▸ WORK TASK
Copy out each line below exactly as written.

▸ TASK DATA
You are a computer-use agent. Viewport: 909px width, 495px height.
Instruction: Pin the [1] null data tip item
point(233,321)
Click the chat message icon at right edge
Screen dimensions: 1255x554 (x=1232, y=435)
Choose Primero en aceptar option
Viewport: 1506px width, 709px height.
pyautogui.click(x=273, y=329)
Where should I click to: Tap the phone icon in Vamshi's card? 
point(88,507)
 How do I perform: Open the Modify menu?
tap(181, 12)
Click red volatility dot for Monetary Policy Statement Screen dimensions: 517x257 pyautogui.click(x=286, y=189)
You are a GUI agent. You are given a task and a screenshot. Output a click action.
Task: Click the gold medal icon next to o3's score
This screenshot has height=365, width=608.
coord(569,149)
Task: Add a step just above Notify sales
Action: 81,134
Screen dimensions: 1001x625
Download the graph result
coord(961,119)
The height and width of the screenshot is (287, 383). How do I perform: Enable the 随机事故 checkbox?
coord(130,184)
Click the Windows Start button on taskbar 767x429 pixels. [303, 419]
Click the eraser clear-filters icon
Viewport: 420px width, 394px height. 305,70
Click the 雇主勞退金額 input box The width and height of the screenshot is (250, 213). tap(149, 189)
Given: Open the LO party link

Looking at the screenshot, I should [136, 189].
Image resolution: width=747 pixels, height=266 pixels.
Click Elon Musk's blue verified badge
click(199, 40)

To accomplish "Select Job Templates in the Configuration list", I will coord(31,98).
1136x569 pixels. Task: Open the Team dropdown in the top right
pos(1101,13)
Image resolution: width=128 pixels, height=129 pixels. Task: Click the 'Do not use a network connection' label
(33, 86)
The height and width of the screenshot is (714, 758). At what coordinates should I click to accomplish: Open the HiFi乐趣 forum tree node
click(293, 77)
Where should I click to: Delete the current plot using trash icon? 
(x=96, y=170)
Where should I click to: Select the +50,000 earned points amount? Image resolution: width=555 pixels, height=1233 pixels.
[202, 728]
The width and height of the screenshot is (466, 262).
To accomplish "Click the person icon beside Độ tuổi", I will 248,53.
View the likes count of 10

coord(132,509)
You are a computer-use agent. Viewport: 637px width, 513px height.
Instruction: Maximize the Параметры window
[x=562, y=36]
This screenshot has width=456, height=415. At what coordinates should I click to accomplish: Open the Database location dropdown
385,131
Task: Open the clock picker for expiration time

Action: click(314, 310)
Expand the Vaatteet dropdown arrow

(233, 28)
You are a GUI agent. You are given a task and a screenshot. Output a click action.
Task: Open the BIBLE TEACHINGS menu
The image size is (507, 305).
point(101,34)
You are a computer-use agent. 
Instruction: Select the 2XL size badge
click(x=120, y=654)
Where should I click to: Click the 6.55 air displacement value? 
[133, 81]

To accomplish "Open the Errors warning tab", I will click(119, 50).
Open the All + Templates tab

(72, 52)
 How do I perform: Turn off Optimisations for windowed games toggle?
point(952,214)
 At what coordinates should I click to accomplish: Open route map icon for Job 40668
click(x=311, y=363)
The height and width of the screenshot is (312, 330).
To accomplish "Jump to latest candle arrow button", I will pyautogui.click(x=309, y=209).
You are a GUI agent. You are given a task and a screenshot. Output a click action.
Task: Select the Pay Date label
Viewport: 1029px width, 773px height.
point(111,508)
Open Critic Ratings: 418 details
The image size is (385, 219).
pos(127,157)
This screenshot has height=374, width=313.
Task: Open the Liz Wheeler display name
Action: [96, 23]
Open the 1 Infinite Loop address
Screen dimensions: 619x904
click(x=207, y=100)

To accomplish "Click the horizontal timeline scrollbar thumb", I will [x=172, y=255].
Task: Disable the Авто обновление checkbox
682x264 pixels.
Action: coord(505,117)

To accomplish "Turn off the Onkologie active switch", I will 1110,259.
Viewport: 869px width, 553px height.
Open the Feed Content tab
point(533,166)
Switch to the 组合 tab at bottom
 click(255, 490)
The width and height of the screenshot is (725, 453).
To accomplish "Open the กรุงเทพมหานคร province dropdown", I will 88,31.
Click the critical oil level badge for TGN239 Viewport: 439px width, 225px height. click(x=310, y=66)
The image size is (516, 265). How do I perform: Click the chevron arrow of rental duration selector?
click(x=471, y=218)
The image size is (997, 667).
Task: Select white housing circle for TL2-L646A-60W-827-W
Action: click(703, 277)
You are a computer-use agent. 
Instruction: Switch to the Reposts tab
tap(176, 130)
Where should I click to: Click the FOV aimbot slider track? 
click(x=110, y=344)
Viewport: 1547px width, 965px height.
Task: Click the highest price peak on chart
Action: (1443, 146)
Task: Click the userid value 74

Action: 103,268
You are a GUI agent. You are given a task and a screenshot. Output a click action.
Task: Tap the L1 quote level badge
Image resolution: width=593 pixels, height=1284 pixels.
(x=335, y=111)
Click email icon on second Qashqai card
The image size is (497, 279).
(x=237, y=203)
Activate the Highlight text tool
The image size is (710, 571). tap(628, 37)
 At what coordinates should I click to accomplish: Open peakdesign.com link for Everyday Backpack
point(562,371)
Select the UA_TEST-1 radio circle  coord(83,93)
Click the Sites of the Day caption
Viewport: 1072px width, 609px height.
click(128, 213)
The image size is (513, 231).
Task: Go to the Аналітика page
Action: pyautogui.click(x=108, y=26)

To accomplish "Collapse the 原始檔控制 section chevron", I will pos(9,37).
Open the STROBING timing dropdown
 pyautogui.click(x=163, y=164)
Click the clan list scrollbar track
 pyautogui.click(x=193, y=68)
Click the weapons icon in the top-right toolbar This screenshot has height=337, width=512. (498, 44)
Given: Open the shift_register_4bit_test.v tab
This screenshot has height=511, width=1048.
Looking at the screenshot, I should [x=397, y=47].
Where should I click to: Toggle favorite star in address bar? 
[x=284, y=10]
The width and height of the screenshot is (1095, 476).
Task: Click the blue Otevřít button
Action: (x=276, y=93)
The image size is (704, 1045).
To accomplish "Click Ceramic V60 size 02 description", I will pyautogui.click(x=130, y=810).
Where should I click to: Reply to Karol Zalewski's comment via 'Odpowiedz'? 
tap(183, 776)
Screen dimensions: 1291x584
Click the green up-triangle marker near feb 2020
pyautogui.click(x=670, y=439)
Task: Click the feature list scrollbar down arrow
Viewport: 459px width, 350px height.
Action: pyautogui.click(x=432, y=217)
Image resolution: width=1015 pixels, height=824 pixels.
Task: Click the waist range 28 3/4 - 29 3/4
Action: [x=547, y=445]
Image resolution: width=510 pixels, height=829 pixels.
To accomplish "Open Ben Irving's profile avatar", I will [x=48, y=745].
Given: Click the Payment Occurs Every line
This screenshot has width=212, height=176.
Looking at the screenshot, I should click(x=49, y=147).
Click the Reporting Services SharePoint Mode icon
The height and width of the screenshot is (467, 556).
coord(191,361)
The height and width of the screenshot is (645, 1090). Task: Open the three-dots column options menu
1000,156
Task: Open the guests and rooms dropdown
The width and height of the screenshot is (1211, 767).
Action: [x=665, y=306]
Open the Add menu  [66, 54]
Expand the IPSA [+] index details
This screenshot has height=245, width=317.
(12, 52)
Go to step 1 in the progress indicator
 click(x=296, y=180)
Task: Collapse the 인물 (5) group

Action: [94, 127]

▸ WRITTEN SOLUTION
You are a computer-use agent. Viewport: 909px width, 495px height.
Instruction: Pin the [1] null data tip item
point(233,321)
Click the chat message icon at right edge
Screen dimensions: 1255x554 (x=1232, y=435)
Choose Primero en aceptar option
Viewport: 1506px width, 709px height.
pyautogui.click(x=273, y=329)
Where should I click to: Tap the phone icon in Vamshi's card? 
point(88,507)
 How do I perform: Open the Modify menu?
tap(181, 12)
Click red volatility dot for Monetary Policy Statement Screen dimensions: 517x257 pyautogui.click(x=286, y=189)
You are a GUI agent. You are given a task and a screenshot. Output a click action.
Task: Click the gold medal icon next to o3's score
This screenshot has height=365, width=608.
coord(569,149)
Task: Add a step just above Notify sales
Action: 81,134
Screen dimensions: 1001x625
Download the graph result
coord(961,119)
The height and width of the screenshot is (287, 383). How do I perform: Enable the 随机事故 checkbox?
coord(130,184)
Click the Windows Start button on taskbar 767x429 pixels. [303, 419]
Click the eraser clear-filters icon
Viewport: 420px width, 394px height. 305,70
Click the 雇主勞退金額 input box The width and height of the screenshot is (250, 213). tap(149, 189)
Given: Open the LO party link

Looking at the screenshot, I should [136, 189].
Image resolution: width=747 pixels, height=266 pixels.
Click Elon Musk's blue verified badge
click(199, 40)

To accomplish "Select Job Templates in the Configuration list", I will coord(31,98).
1136x569 pixels. Task: Open the Team dropdown in the top right
pos(1101,13)
Image resolution: width=128 pixels, height=129 pixels. Task: Click the 'Do not use a network connection' label
(33, 86)
The height and width of the screenshot is (714, 758). At what coordinates should I click to accomplish: Open the HiFi乐趣 forum tree node
click(293, 77)
Where should I click to: Delete the current plot using trash icon? 
(x=96, y=170)
Where should I click to: Select the +50,000 earned points amount? Image resolution: width=555 pixels, height=1233 pixels.
[202, 728]
The width and height of the screenshot is (466, 262).
To accomplish "Click the person icon beside Độ tuổi", I will 248,53.
View the likes count of 10

coord(132,509)
You are a computer-use agent. Viewport: 637px width, 513px height.
Instruction: Maximize the Параметры window
[x=562, y=36]
This screenshot has width=456, height=415. At what coordinates should I click to accomplish: Open the Database location dropdown
385,131
Task: Open the clock picker for expiration time

Action: click(314, 310)
Expand the Vaatteet dropdown arrow

(233, 28)
You are a GUI agent. You are given a task and a screenshot. Output a click action.
Task: Open the BIBLE TEACHINGS menu
The image size is (507, 305).
point(101,34)
You are a computer-use agent. 
Instruction: Select the 2XL size badge
click(x=120, y=654)
Where should I click to: Click the 6.55 air displacement value? 
[133, 81]

To accomplish "Open the Errors warning tab", I will click(119, 50).
Open the All + Templates tab

(72, 52)
 How do I perform: Turn off Optimisations for windowed games toggle?
point(952,214)
 At what coordinates should I click to accomplish: Open route map icon for Job 40668
click(x=311, y=363)
The height and width of the screenshot is (312, 330).
To accomplish "Jump to latest candle arrow button", I will pyautogui.click(x=309, y=209).
You are a GUI agent. You are given a task and a screenshot. Output a click action.
Task: Select the Pay Date label
Viewport: 1029px width, 773px height.
point(111,508)
Open Critic Ratings: 418 details
The image size is (385, 219).
pos(127,157)
This screenshot has height=374, width=313.
Task: Open the Liz Wheeler display name
Action: [96, 23]
Open the 1 Infinite Loop address
Screen dimensions: 619x904
click(x=207, y=100)

To accomplish "Click the horizontal timeline scrollbar thumb", I will [x=172, y=255].
Task: Disable the Авто обновление checkbox
682x264 pixels.
Action: coord(505,117)

To accomplish "Turn off the Onkologie active switch", I will 1110,259.
Viewport: 869px width, 553px height.
Open the Feed Content tab
point(533,166)
Switch to the 组合 tab at bottom
 click(255, 490)
The width and height of the screenshot is (725, 453).
To accomplish "Open the กรุงเทพมหานคร province dropdown", I will 88,31.
Click the critical oil level badge for TGN239 Viewport: 439px width, 225px height. click(x=310, y=66)
The image size is (516, 265). How do I perform: Click the chevron arrow of rental duration selector?
click(x=471, y=218)
The image size is (997, 667).
Task: Select white housing circle for TL2-L646A-60W-827-W
Action: click(703, 277)
You are a computer-use agent. 
Instruction: Switch to the Reposts tab
tap(176, 130)
Where should I click to: Click the FOV aimbot slider track? 
click(x=110, y=344)
Viewport: 1547px width, 965px height.
Task: Click the highest price peak on chart
Action: (1443, 146)
Task: Click the userid value 74

Action: 103,268
You are a GUI agent. You are given a task and a screenshot. Output a click action.
Task: Tap the L1 quote level badge
Image resolution: width=593 pixels, height=1284 pixels.
(x=335, y=111)
Click email icon on second Qashqai card
The image size is (497, 279).
(x=237, y=203)
Activate the Highlight text tool
The image size is (710, 571). tap(628, 37)
 At what coordinates should I click to accomplish: Open peakdesign.com link for Everyday Backpack
point(562,371)
Select the UA_TEST-1 radio circle  coord(83,93)
Click the Sites of the Day caption
Viewport: 1072px width, 609px height.
click(128, 213)
The image size is (513, 231).
Task: Go to the Аналітика page
Action: pyautogui.click(x=108, y=26)

To accomplish "Collapse the 原始檔控制 section chevron", I will pos(9,37).
Open the STROBING timing dropdown
 pyautogui.click(x=163, y=164)
Click the clan list scrollbar track
 pyautogui.click(x=193, y=68)
Click the weapons icon in the top-right toolbar This screenshot has height=337, width=512. (498, 44)
Given: Open the shift_register_4bit_test.v tab
This screenshot has height=511, width=1048.
Looking at the screenshot, I should [x=397, y=47].
Where should I click to: Toggle favorite star in address bar? 
[x=284, y=10]
The width and height of the screenshot is (1095, 476).
Task: Click the blue Otevřít button
Action: (x=276, y=93)
The image size is (704, 1045).
To accomplish "Click Ceramic V60 size 02 description", I will pyautogui.click(x=130, y=810).
Where should I click to: Reply to Karol Zalewski's comment via 'Odpowiedz'? 
tap(183, 776)
Screen dimensions: 1291x584
Click the green up-triangle marker near feb 2020
pyautogui.click(x=670, y=439)
Task: Click the feature list scrollbar down arrow
Viewport: 459px width, 350px height.
Action: pyautogui.click(x=432, y=217)
Image resolution: width=1015 pixels, height=824 pixels.
Task: Click the waist range 28 3/4 - 29 3/4
Action: [x=547, y=445]
Image resolution: width=510 pixels, height=829 pixels.
To accomplish "Open Ben Irving's profile avatar", I will [x=48, y=745].
Given: Click the Payment Occurs Every line
This screenshot has width=212, height=176.
Looking at the screenshot, I should click(x=49, y=147).
Click the Reporting Services SharePoint Mode icon
The height and width of the screenshot is (467, 556).
coord(191,361)
The height and width of the screenshot is (645, 1090). Task: Open the three-dots column options menu
1000,156
Task: Open the guests and rooms dropdown
The width and height of the screenshot is (1211, 767).
Action: [x=665, y=306]
Open the Add menu  [66, 54]
Expand the IPSA [+] index details
This screenshot has height=245, width=317.
(12, 52)
Go to step 1 in the progress indicator
 click(x=296, y=180)
Task: Collapse the 인물 (5) group

Action: [94, 127]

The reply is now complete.